- Association health plans (AHPs) may completely alter the nation’s health insurance markets with increasing support from federal entities and a handful of state insurance commissions.
An expansion of the AHP market may materialize based on recent decisions made by federal leaders. President Trump issued an executive order at the end of 2017 that allows groups of people to enroll in AHPs without essential health benefits. CMS Administrator Seema Verma followed Trump’s order with a proposed rule to extend the length of short-term health plan and AHP enrollment.
The risks of AHPs on the individual and small group markets sparked caution from health plan experts and payer organizations, who believe that an expanded AHP market would cripple regulated health plan markets and create disparities in healthcare access.
Ross Weiler, principal at Day Health Strategies, concurs with other health plan experts and believes the new market would drastically affect health plan affordability within the regulated markets. Weiler added that payers participating in ACA-compliant health markets may experience harsh financial losses.
“As AHPs grow the ACA-compliant risk pools which currently cover about 12 million people, would worsen,” Weiler told HealthPayerIntelligence.com. “That would lead to higher premiums in the regulated markets, and perhaps fewer plan options, especially for individuals and small employers on the regulated side. AHP growth may also lead to a death spiral within the regulated market.”
Weiler stated that if AHP sales are expanded at the state or federal level, then health plans should expect to feel immediate and longer-term impacts of expansion.
Payers in the regulated markets would likely raise premiums immediately as new policies are introduced, Weiler contended, because payers could not estimate the financial impacts immediately.
The longer-term effects of an AHP expansion would include the destabilization of individual and small group risk pools as mass-market migration grows from the regulated markets into the AHP market.
“As an unlevel playing field starts to really take effect [between the AHP and ACA-compliant market], and the risk in the insurer’s risk pool becomes worse than the premiums they've been charging, payers will need to raise rates. These rate increases could be dramatic and unsustainable,” Weiler said.
Individual and small group health plans would likely experience financial impacts and even decline in availability. Expected losses may lead payers to exit the regulated markets.
Weiler maintained that payers with little or limited market share in the ACA-compliant health plan market would benefit more by selling AHPs. He added that payers with significant market share in the individual and ACA-compliant health plan space would likely continue to participate, but for how long and at what price is unclear.
“Payers who currently participate in the regulated markets and then enter into the AHP market would be in a position where they’d be competing against themselves,” Weiler said. “This is challenging and potentially troubling for payers.”
Weiler explained payers need a value-based approach to healthcare could achieve better financial results in the regulated markets. He suggested that payers in the regulated markets would be wise to expand relationships with providers and establish value-based contracts.
“Payers could add value through high-performing, tiered networks or perhaps through more robust clinical programs and a combination of value-added services to members,” Weiler said.
Health plans should expand their use of predictive analytics, Weiler asserted.

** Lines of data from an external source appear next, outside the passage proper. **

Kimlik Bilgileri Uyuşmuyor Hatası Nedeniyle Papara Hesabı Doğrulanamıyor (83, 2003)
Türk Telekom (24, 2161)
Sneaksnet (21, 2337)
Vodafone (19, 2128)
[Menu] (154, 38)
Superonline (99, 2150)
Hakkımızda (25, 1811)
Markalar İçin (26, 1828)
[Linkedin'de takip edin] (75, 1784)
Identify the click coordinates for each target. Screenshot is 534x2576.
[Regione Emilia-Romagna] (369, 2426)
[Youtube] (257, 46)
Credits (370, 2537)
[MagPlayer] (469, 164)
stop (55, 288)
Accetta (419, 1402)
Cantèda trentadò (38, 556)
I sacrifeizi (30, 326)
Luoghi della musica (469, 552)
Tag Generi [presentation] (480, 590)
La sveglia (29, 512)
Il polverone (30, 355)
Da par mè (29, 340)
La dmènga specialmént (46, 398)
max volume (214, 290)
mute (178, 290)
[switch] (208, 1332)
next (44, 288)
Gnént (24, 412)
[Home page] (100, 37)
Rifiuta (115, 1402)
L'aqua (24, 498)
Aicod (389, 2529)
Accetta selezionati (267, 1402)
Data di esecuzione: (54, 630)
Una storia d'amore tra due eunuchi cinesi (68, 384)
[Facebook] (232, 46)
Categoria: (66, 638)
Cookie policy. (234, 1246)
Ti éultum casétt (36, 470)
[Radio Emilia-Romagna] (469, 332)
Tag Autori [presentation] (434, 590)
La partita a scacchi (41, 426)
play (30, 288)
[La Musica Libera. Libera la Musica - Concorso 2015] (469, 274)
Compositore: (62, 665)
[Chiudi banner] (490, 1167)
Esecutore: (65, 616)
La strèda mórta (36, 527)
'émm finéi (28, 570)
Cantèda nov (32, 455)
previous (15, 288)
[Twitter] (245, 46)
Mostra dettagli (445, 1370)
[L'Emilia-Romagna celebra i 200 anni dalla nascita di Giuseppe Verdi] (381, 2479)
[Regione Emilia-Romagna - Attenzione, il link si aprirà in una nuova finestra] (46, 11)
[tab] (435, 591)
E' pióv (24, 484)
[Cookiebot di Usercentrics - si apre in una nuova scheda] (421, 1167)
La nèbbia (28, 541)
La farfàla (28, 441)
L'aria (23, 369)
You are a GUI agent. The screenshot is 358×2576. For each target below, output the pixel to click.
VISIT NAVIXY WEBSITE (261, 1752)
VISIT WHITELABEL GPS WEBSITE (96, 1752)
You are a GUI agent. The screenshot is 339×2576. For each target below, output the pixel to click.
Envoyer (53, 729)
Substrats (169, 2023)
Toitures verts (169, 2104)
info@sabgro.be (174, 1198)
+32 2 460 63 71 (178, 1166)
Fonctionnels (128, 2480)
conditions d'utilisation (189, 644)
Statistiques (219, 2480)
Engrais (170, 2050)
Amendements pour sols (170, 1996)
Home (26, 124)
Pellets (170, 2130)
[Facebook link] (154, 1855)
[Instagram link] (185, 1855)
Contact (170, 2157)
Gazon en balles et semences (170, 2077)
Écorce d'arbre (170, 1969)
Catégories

Predictive analytics technology may allow payers to determine their high-risk beneficiary groups and focus on creating significantly valuable healthcare experiences for those members.
“Payers would benefit by developing, implementing and effectively deploying programs to engage chronic or high-risk members to manage their health earlier before a disease or an illness occurs,” Weiler added.
Determining high-risk populations and incorporating population-based analytics is actionable if payers leverage clinical and demographic information within claims data. Weiler stressed that leveraging claims information in an effective manner requires collaborative efforts between payers and their network providers.
Health plans could use claims information to identify high-risk beneficiaries and help providers target clinical interventions based on chronic condition indicators. Ultimately, Weiler argued that data sharing between payers and providers would allow each organization to deliver specialized and valuable care to health plan members.
“If a payer is better at one type of health management program, and a provider is better at another type of health management, then it would make sense to give each group needed data to execute these programs effectively,” Weiler explained.
However, Weiler provided a grim warning suggesting that individual and ACA-compliant markets would not be able to completely avoid market destabilization. Policymakers at both the state and federal level could inconsequently create significant health equity challenges by expanding AHP sales.
“AHPs could create destabilization within the regulated markets over time, and regulated markets could become insurers of last resort,” Weiler cautioned. “The regulated market would only enroll individuals that are the unhealthiest or least attractive risks, which would be problematic.”
“My hope is if AHPs become the law of the land, that policymakers will do so in a thoughtful manner,” he concluded.
“It might be wishful thinking but that would be my hope.”